If you step outside around 7:00 pm and look to the west you will notice a brilliant object: Venus. The ancient Greeks could predict the location and motion of celestial bodies. But they noticed five "stars" whose movements could not be foretold and whose brightness fluctuated. They named these undependable objects "planetai"; that is, the wanderers. This word gives rise to the term "plankton," the wanderers of the sea.
Venus was named for the Goddess of Love and Beauty, and it's our closest planetary neighbor.

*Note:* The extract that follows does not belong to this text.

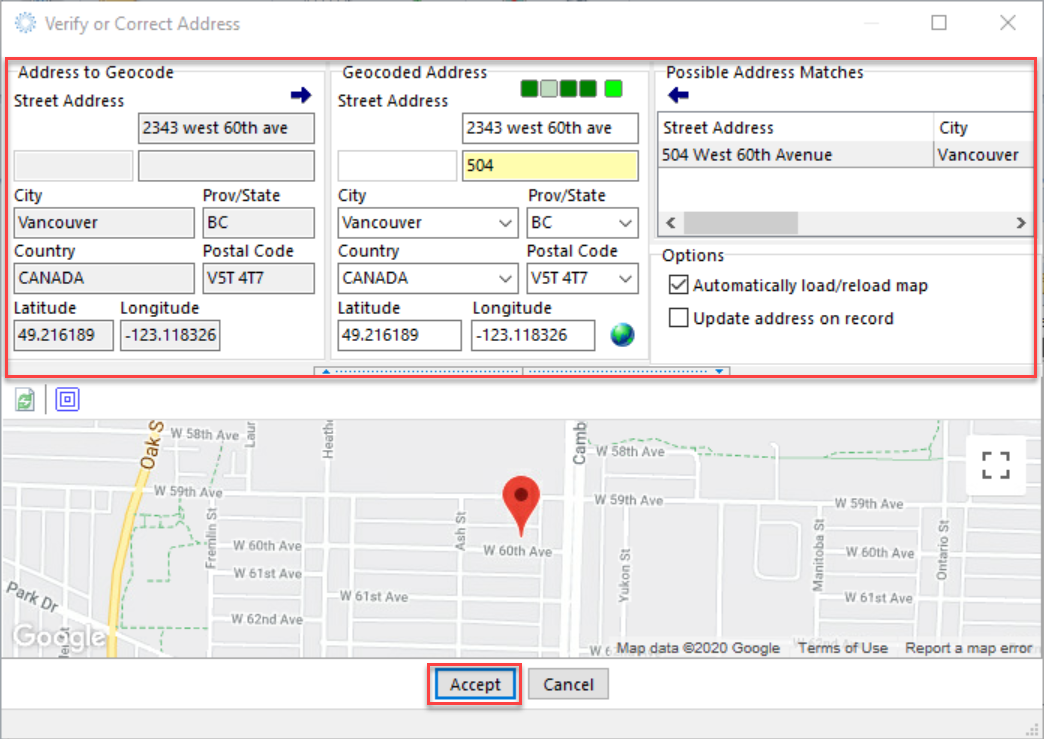
Task: Click the Google logo on the map
Action: [x=60, y=637]
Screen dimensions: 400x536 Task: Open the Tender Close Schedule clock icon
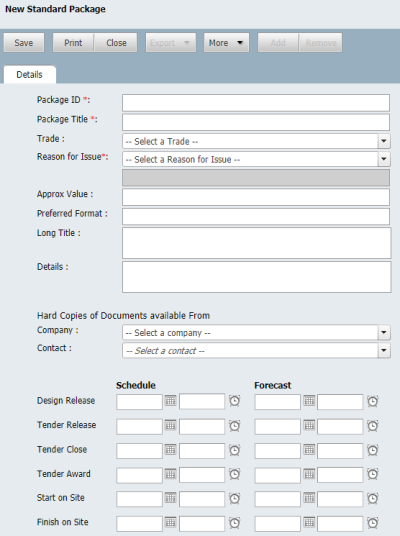coord(235,450)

Because Venus orbits between the sun and the Earth, we always see it when it's near the sun, either shortly before dawn, as the morning star, or shortly after sunset, as an evening star, never in the middle of the night.

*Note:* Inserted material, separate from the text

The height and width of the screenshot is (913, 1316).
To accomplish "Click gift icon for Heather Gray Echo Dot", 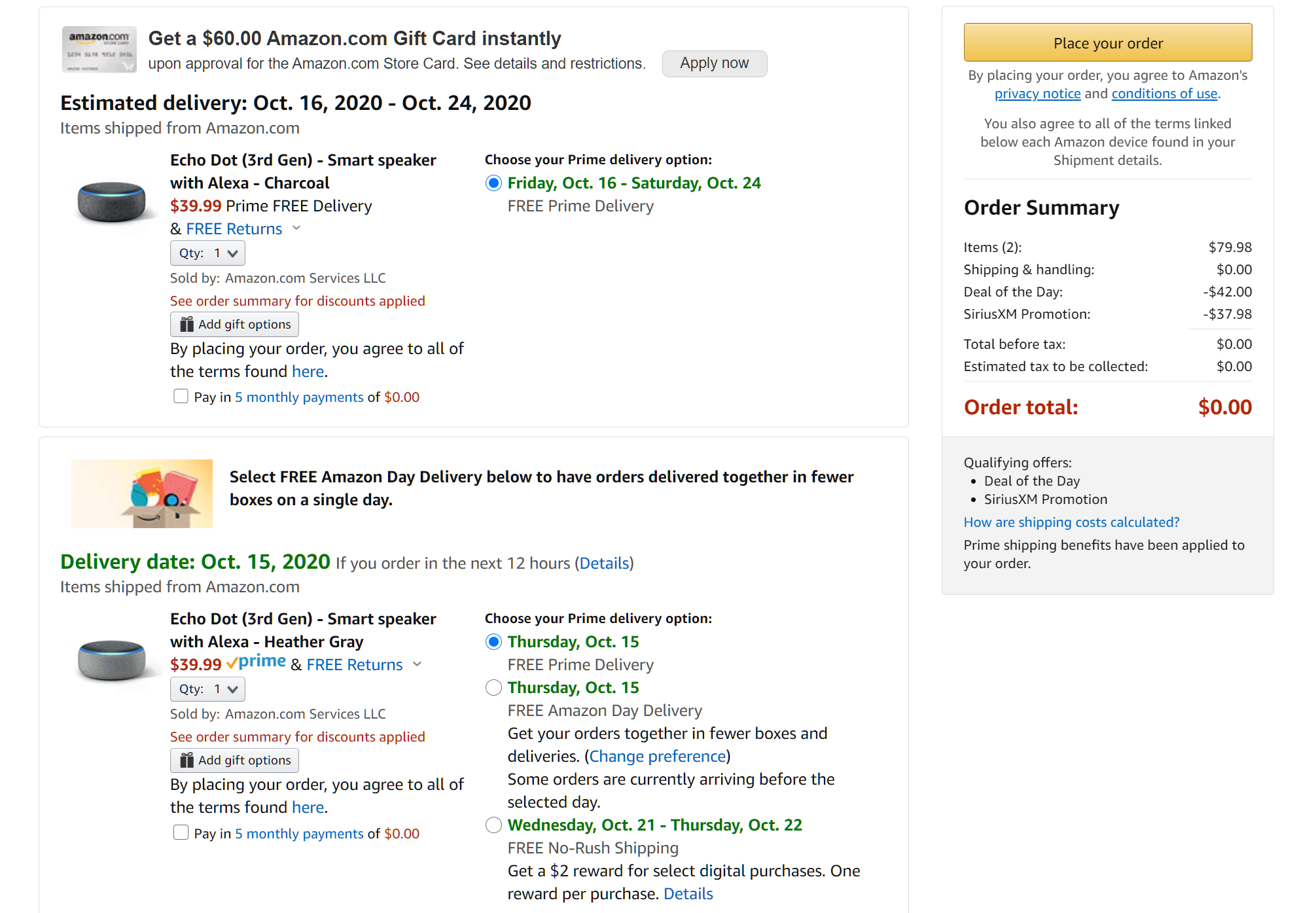I will (187, 761).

When the solar system was formed, Venus had virtually the same amount of carbon and water as the Earth. But since Venus receives two times the solar energy, the water soon boiled off. Without water, life as we know it could not evolve.
The Earth, on the other hand, is just the right distance from the sun to keep its water in liquid form. Plants evolved in the water and they convert carbon dioxide to carbon compounds. As plants and other organisms die, they sink and become carbonate rocks; that is shale or coal. Slowly these rocks are plunged into the Earth's hot interior and melted. Volcanic eruptions then release this trapped carbon back into the Earth's atmosphere as carbon dioxide, and thus complete the carbon cycle.
No plants on arid Venus, and the volcanically vented carbon dioxide just poured into the atmosphere unchecked. The CO2 level rose and created the greenhouse effect. Sunlight can penetrate and elevate temperatures, but that heat cannot escape. Thick clouds of sulfuric acid droplets mingle with the poisonous atmosphere and ground temperatures can reach 900 degrees F.